What Causes Diabetic Retinopathy?

Changes in blood-sugar levels increase your risk of diabetic retinopathy, as does long-term diabetes. Generally, diabetics don't develop diabetic retinopathy until they have had the disease for at least 10 years. As soon as you've been diagnosed with diabetes, you need to have a dilated eye exam at least once a year.

In the retina, high blood sugar can damage blood vessels that can leak fluid or bleed. This causes the retina to swell and form deposits. This is an early form of diabetic retinopathy called non-proliferative or background retinopathy.

In a later stage, called proliferative retinopathy, new blood vessels grow on the surface of the retina. These new blood vessels can lead to serious vision problems because they can break and bleed into the vitreous, the clear, jelly-like substance that fills the interior of the eye.

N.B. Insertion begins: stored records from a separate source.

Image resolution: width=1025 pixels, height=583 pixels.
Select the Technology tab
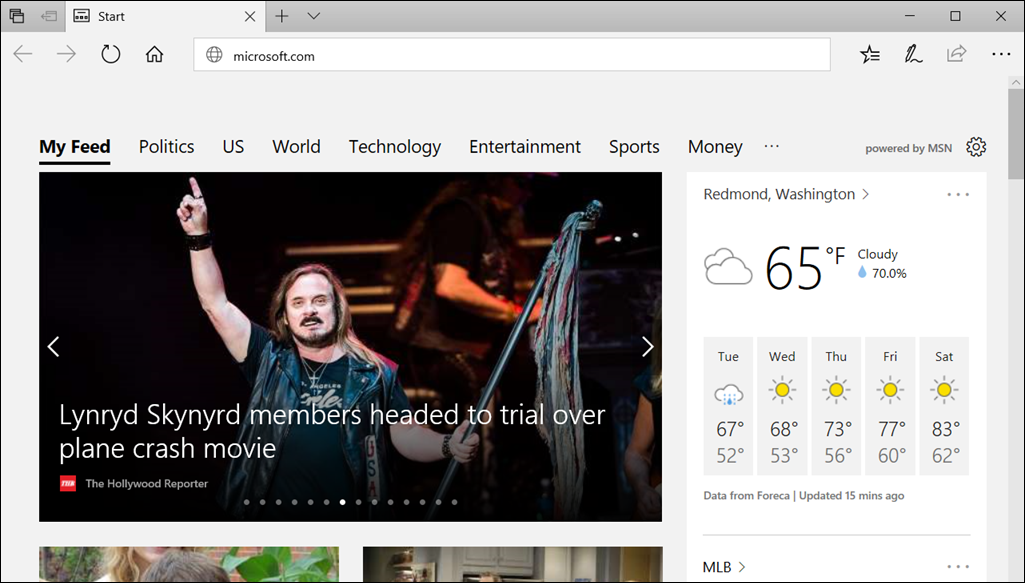pyautogui.click(x=394, y=147)
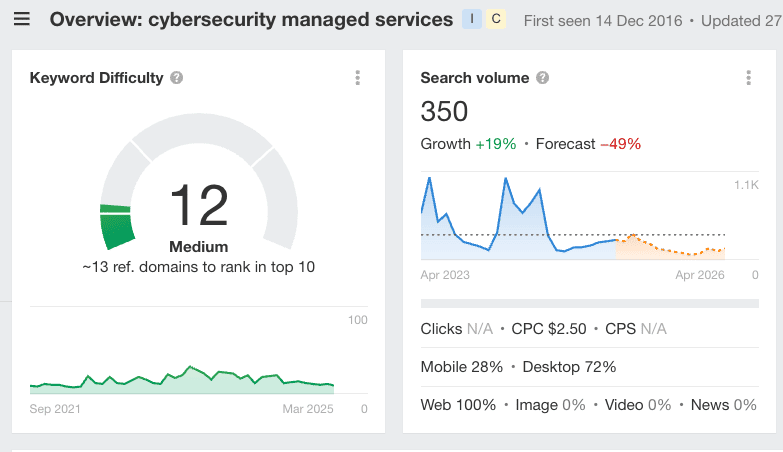Open Keyword Difficulty card three-dot menu
Screen dimensions: 783x452
click(x=357, y=78)
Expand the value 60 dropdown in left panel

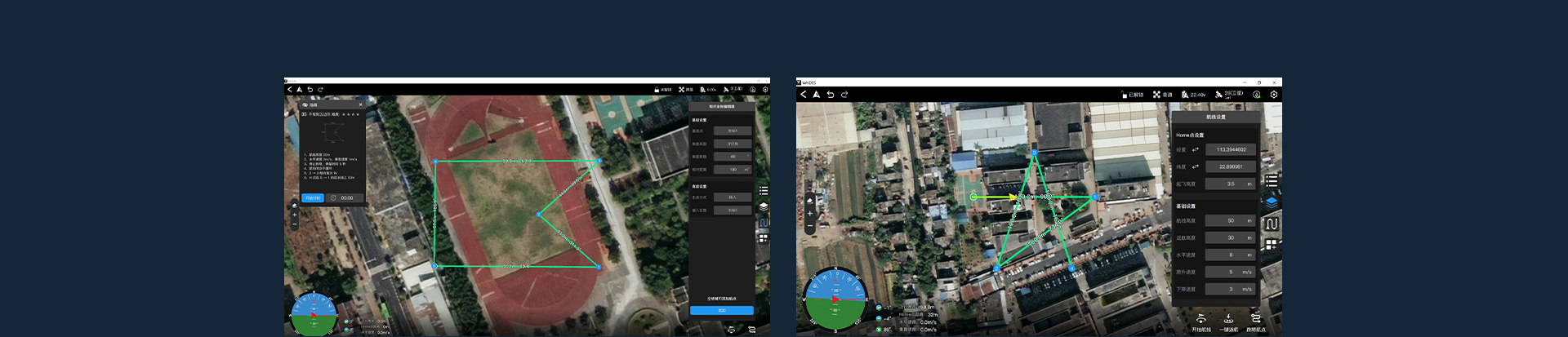[x=733, y=157]
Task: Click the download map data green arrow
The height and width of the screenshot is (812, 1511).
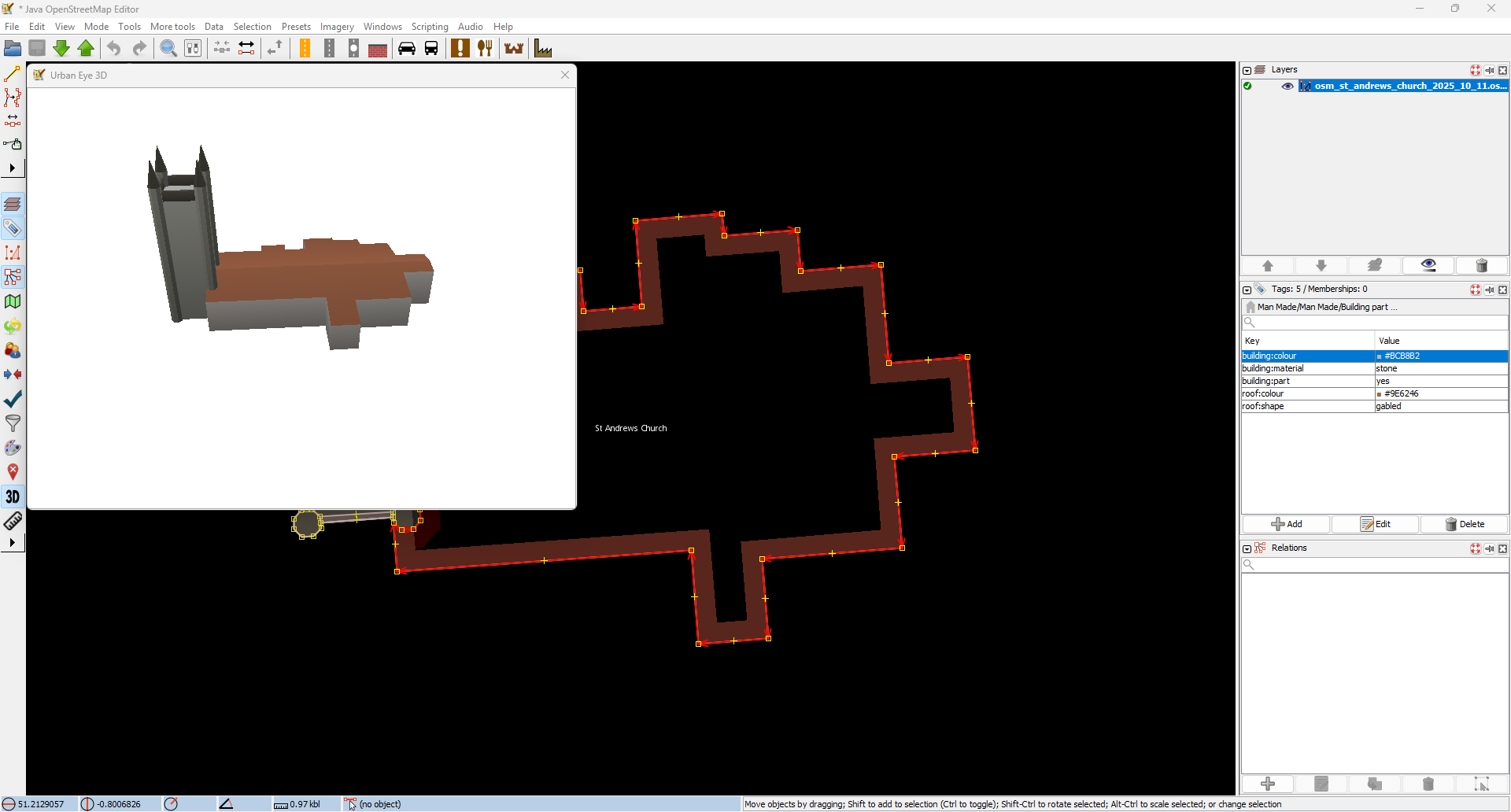Action: point(61,49)
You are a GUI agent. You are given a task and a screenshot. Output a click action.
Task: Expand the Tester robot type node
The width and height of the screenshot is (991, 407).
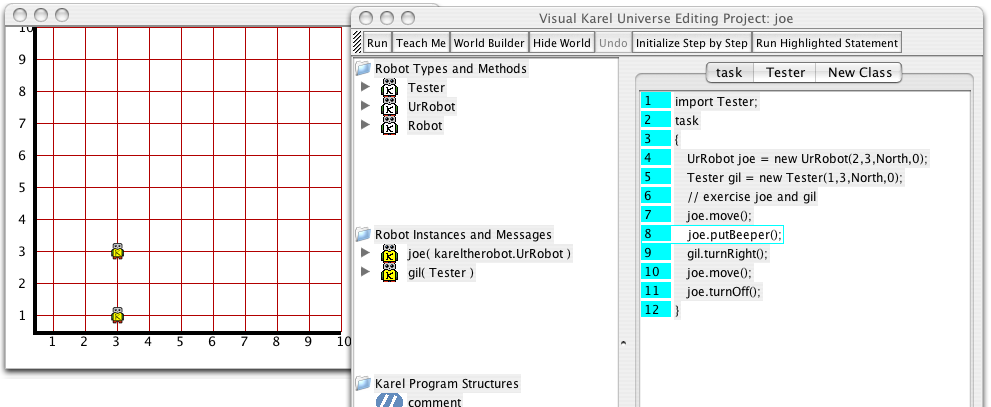(x=367, y=88)
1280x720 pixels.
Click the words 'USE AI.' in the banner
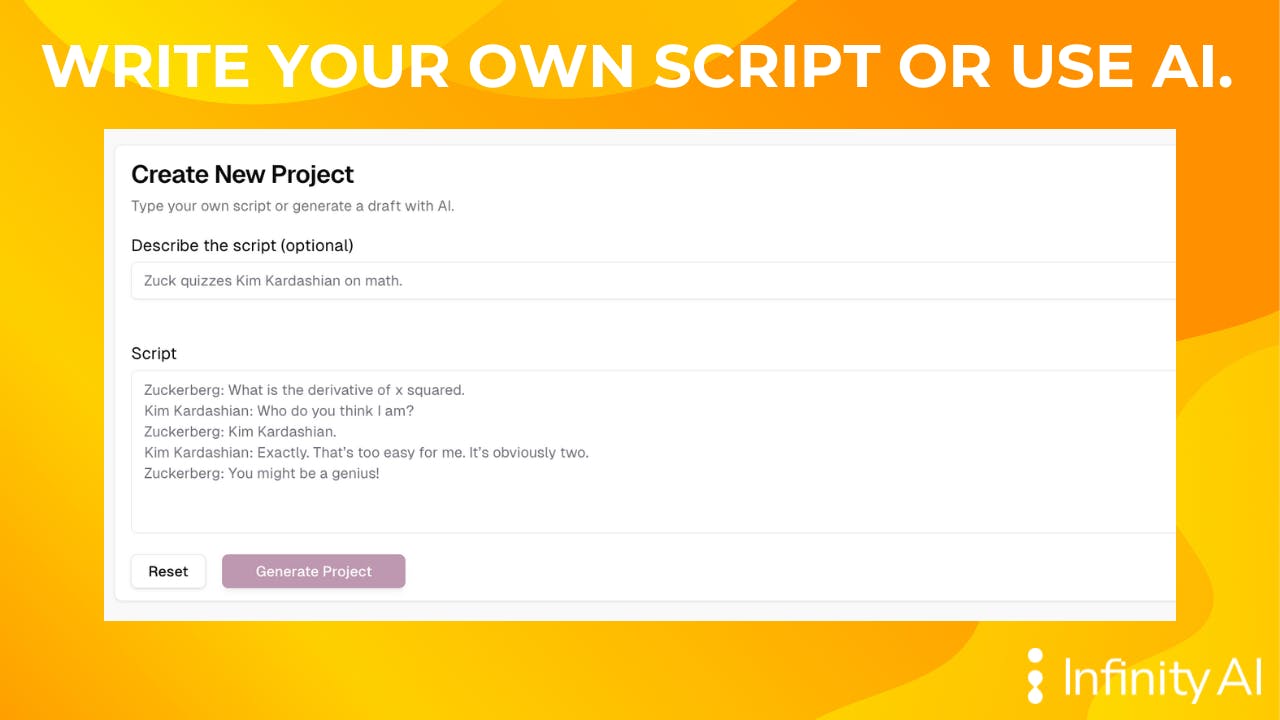pos(1121,66)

Proliferative retinopathy is a much more serious form of the disease and can lead to blindness.

Fortunately, you can significantly reduce your risk of developing diabetic retinopathy by using common sense and taking good care of yourself:

  • Keep your blood sugar under good control.
  • Maintain a healthy diet.
  • Exercise regularly.
  • Follow your doctor's instructions to the letter.

How Is Diabetic Retinopathy Treated?

Diabetic retinopathy can be treated with a laser to seal off leaking blood vessels and inhibit the growth of new vessels. Called laser photocoagulation, this treatment is painless and takes only a few minutes.

In some patients, blood leaks into the vitreous humor and clouds vision. Your eye doctor may choose to simply wait to see if the clouding will dissipate on its own, or a procedure called a vitrectomy may be performed to remove blood that has leaked into the vitreous humor.

Lasers also may be used to intentionally destroy tissue in the periphery of the retina that is not required for functional vision. This is done to improve blood supply to the more essential central portion of the retina to maintain sight.

In 2015, the FDA approved the use of a non-laser treatment called Lucentis for patients with diabetic retinopathy. Lucentis is an injectable medication that is administered by an ophthalmologist. Several other treatments that are currently being used for diabetic macular edema are also being reviewed by the FDA to treat patients with diabetic retinopathy.

If you are diabetic, visit your eye doctor periodically for comprehensive eye examinations. If you not diabetic but experience any signs or symptoms of diabetic retinopathy please visit an eye doctor for a comprehensive eye exam!